Deux autres projets font la fierté de Delphine Bouic : celui de l’École des Sourds à Beau-Bassin et celui de Lakaz Lespwar, à Solitude. En 2009, la présidente de l’École des Sourds fait appel à l’aide de la fondation pour que les élèves puissent poursuivre leur scolarité au-delà du cycle primaire. Delphine Bouic prend ce projet en main et en 2010, le premier collège pour enfants malentendants voit le jour à Maurice. «L’école a commencé avec 23 élèves dans deux salles de classe et aujourd’hui, elle compte 39 élèves dans sept salles de classe. Le but était que ces enfants malentendants puissent trouver un travail et par la suite, être indépendants. L’établissement a un taux de réussite de 78 %», précise-t-elle. Quant à Lakaz Lespwar, il s’agit, précise Delphine Bouic, d’un projet de développement communautaire unique à Maurice qui illustre parfaitement le partenariat entre la fondation et les associations.

Delphine Bouic a été aux premières loges pour voir les changements qui se sont opérés au niveau de la responsabilité sociale des entreprises sur le plan local.

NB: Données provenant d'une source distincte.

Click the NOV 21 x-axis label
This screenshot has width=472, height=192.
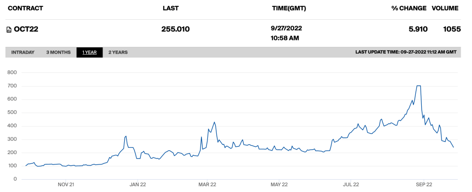[x=66, y=184]
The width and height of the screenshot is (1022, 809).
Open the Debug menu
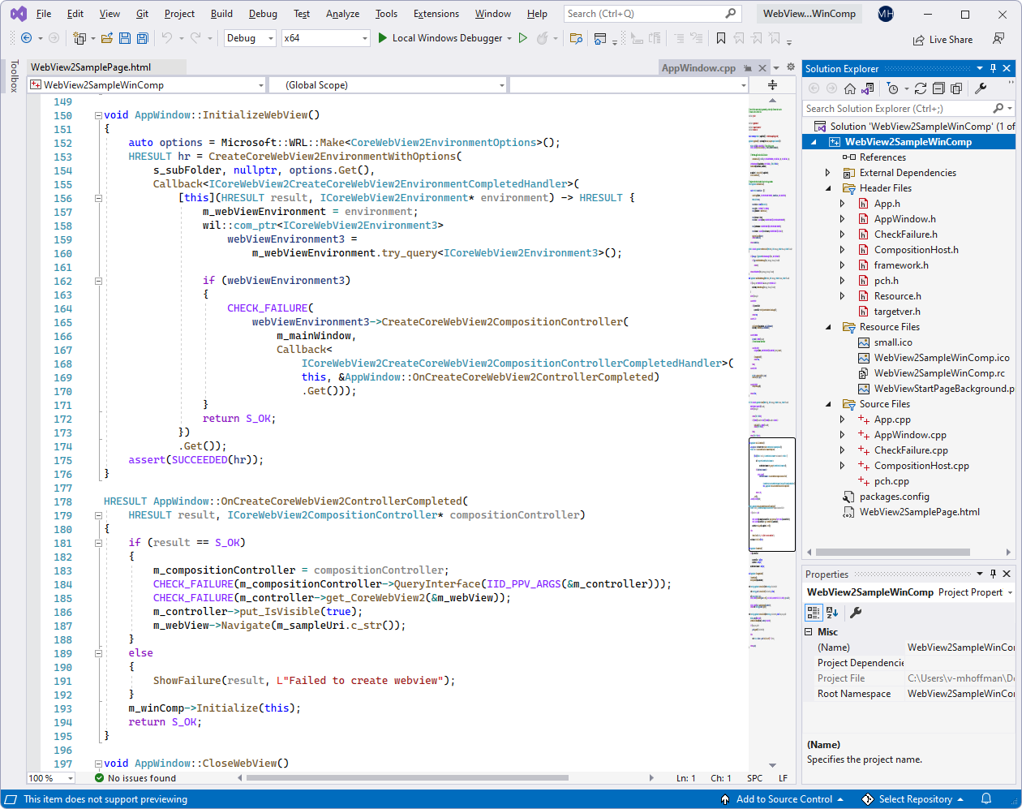coord(263,14)
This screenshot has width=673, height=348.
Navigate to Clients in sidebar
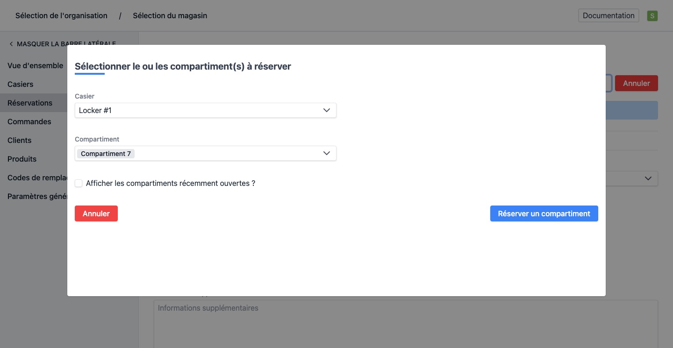click(x=20, y=141)
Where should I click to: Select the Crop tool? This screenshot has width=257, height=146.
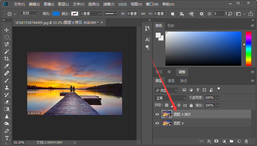tap(7, 59)
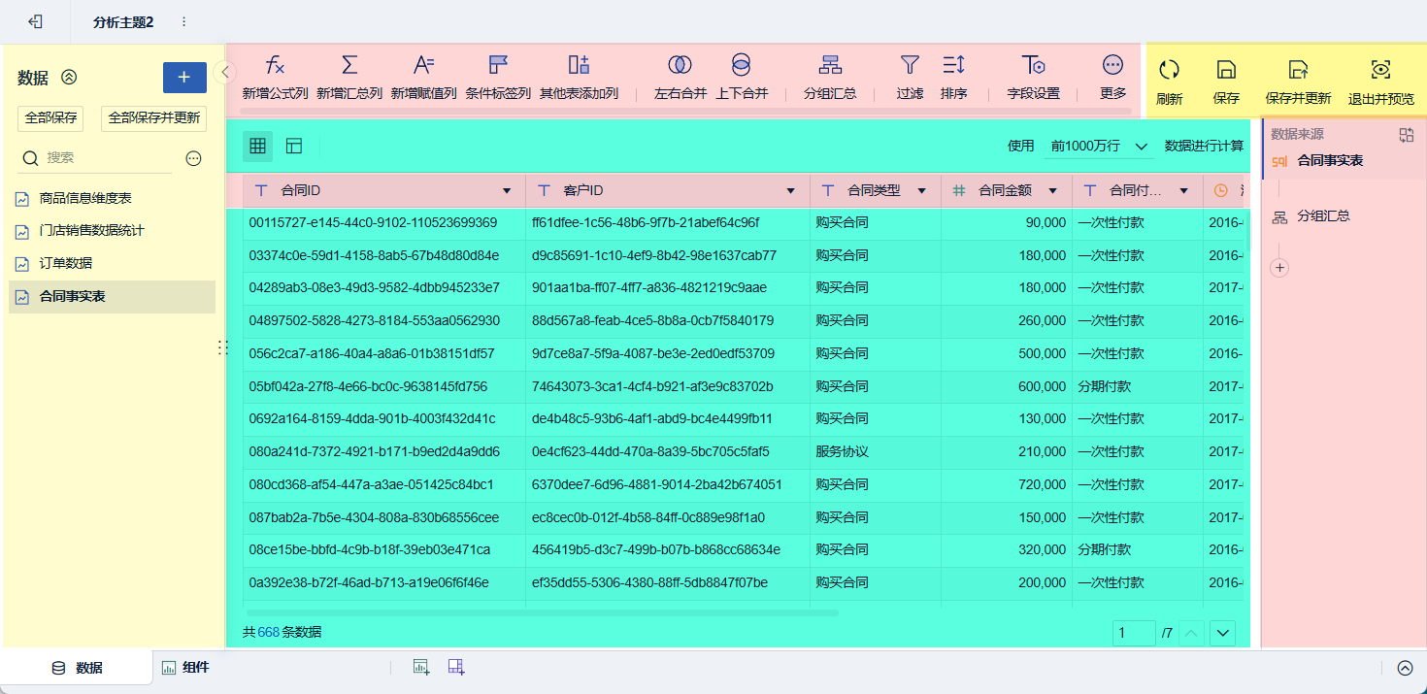The width and height of the screenshot is (1427, 694).
Task: Switch to table grid view
Action: 257,146
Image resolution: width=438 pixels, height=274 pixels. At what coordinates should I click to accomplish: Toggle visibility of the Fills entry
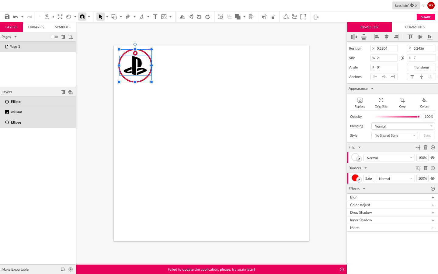[x=432, y=158]
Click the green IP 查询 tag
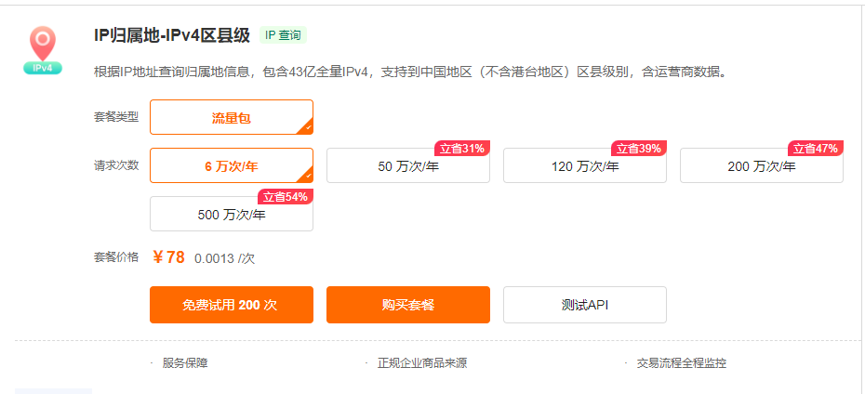 point(283,35)
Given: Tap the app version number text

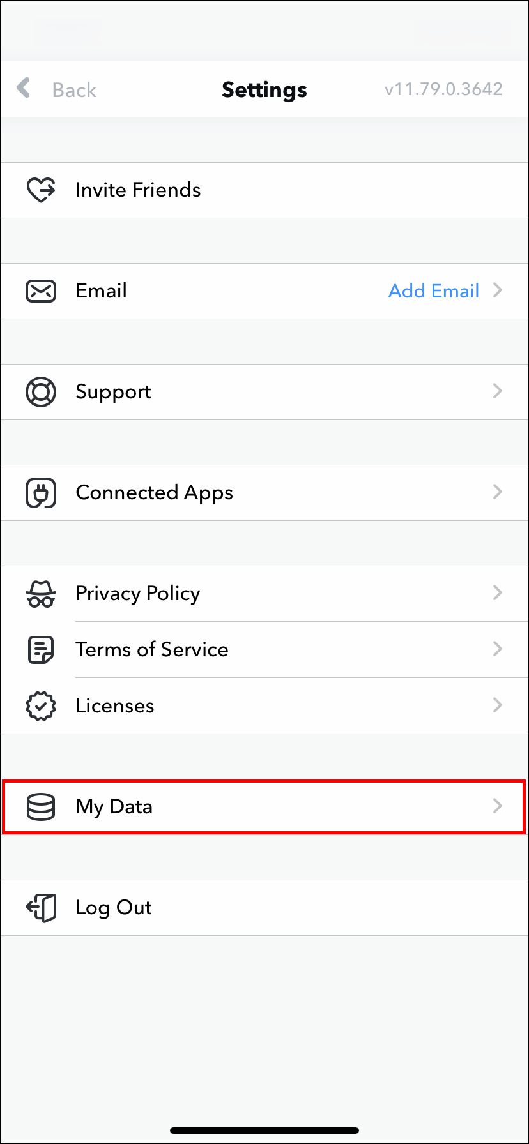Looking at the screenshot, I should coord(443,89).
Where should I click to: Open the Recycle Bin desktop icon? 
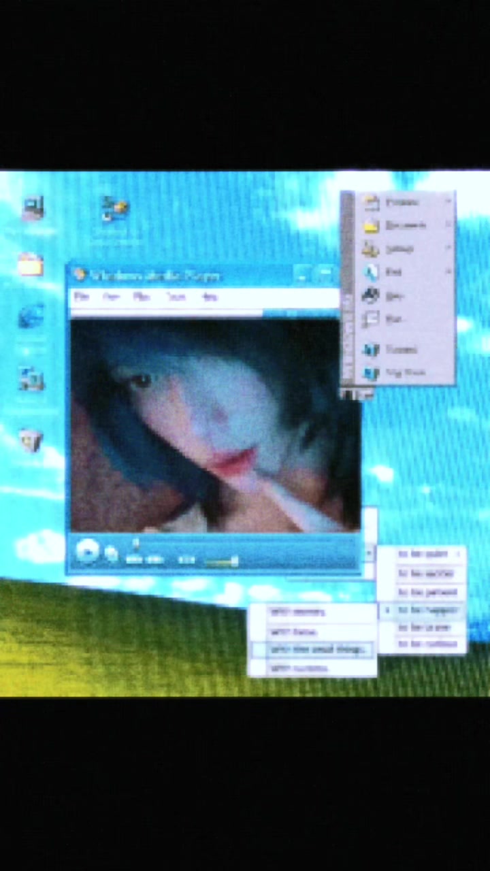click(31, 440)
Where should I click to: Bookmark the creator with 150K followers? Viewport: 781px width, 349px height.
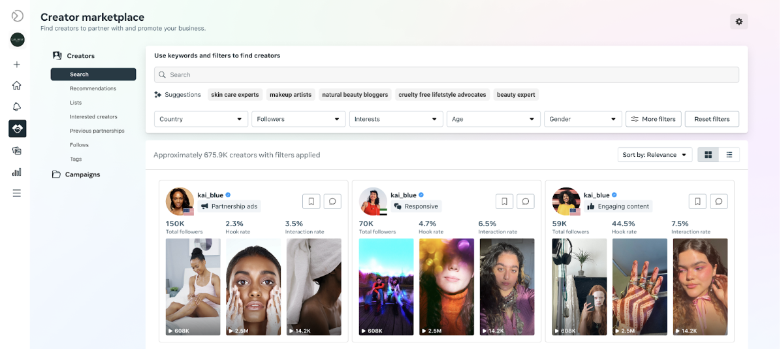311,201
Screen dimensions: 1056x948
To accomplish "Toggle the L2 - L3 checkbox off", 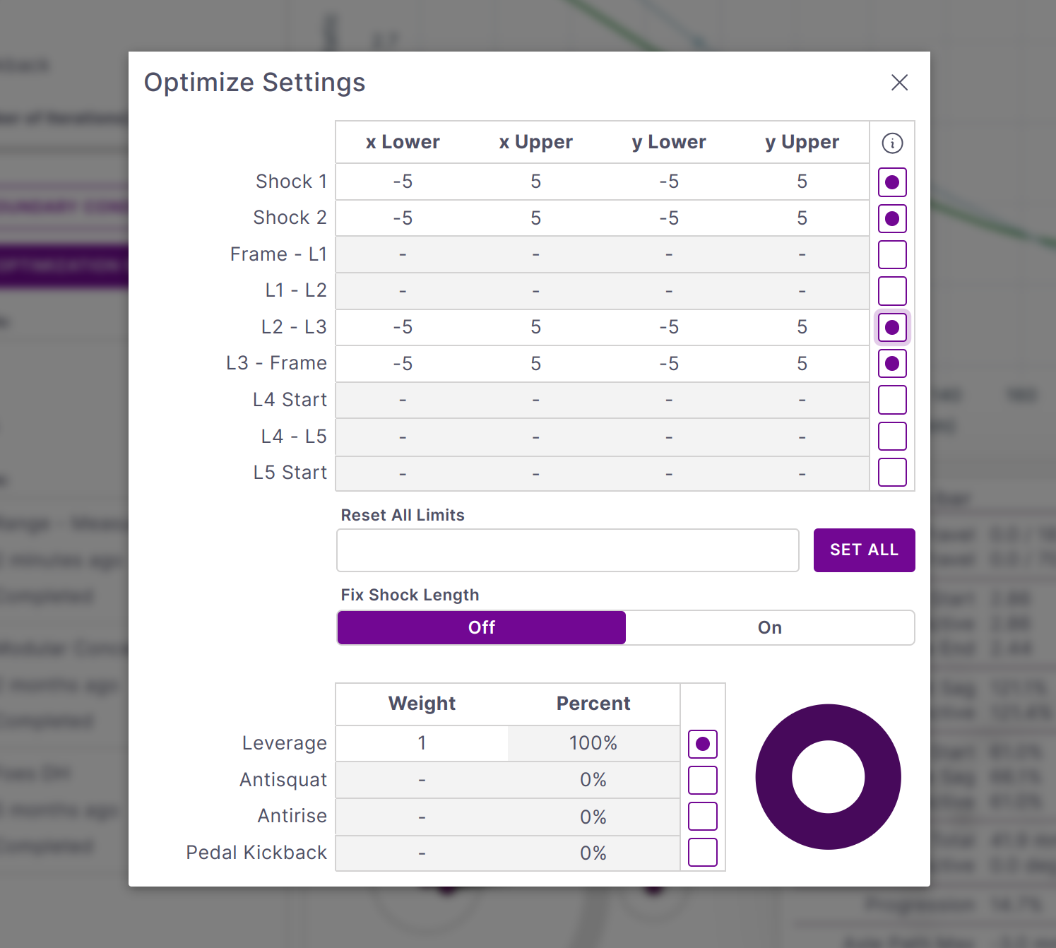I will [x=892, y=328].
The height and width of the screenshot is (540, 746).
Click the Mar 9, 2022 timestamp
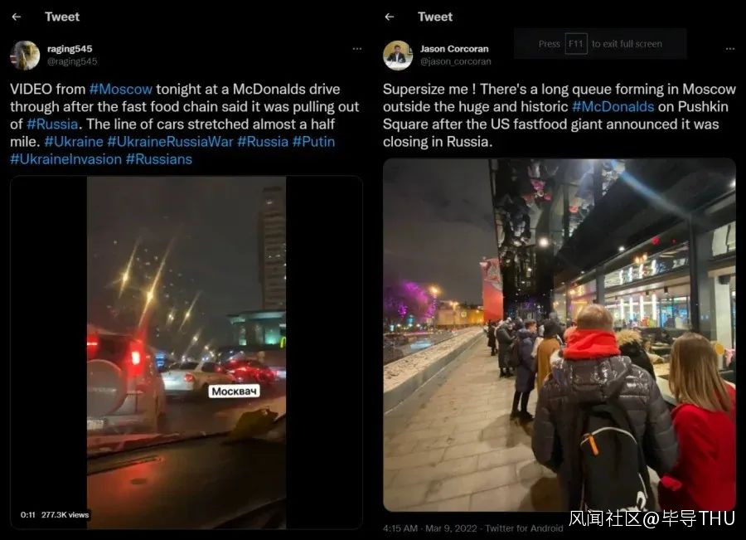coord(451,528)
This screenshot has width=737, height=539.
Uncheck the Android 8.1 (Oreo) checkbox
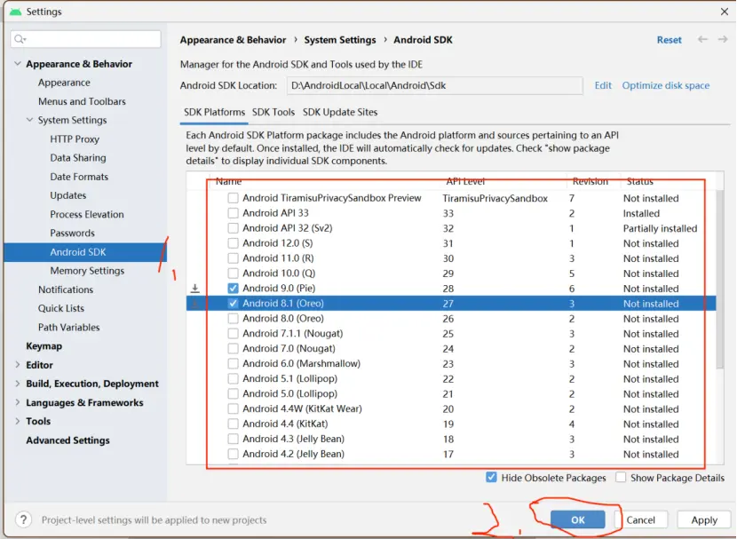(x=233, y=304)
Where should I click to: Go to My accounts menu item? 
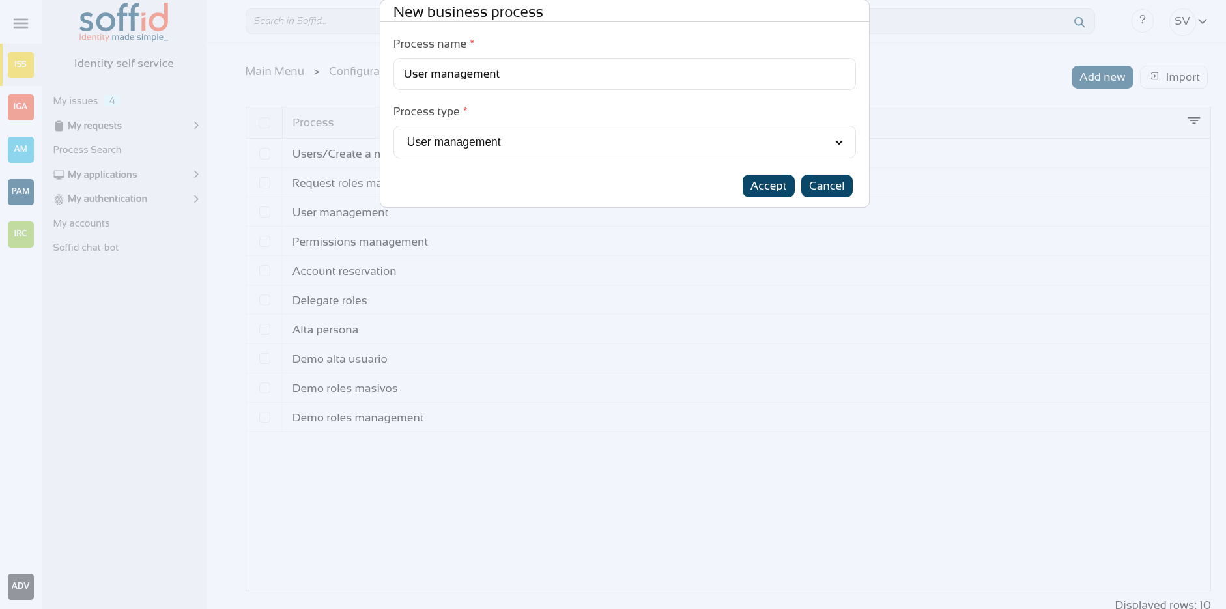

Si ce concept progresse bien à Maurice, estime-t-elle, le bénévolat a toutefois des limites, ajoute Delphine Bouic. «Nous ne pouvons construire un travail dans le temps que sur du bénévolat. Chacun a un rôle précis à jouer. Pour moi, la pauvreté n’est pas juste une définition, ce sont des personnes, des citoyens mauriciens. Et la pauvreté demeure quand même la responsabilité de l’État. Il est important qu’une dynamique tripartie reste en jeu», insiste la directrice de la fondation, sans concessions.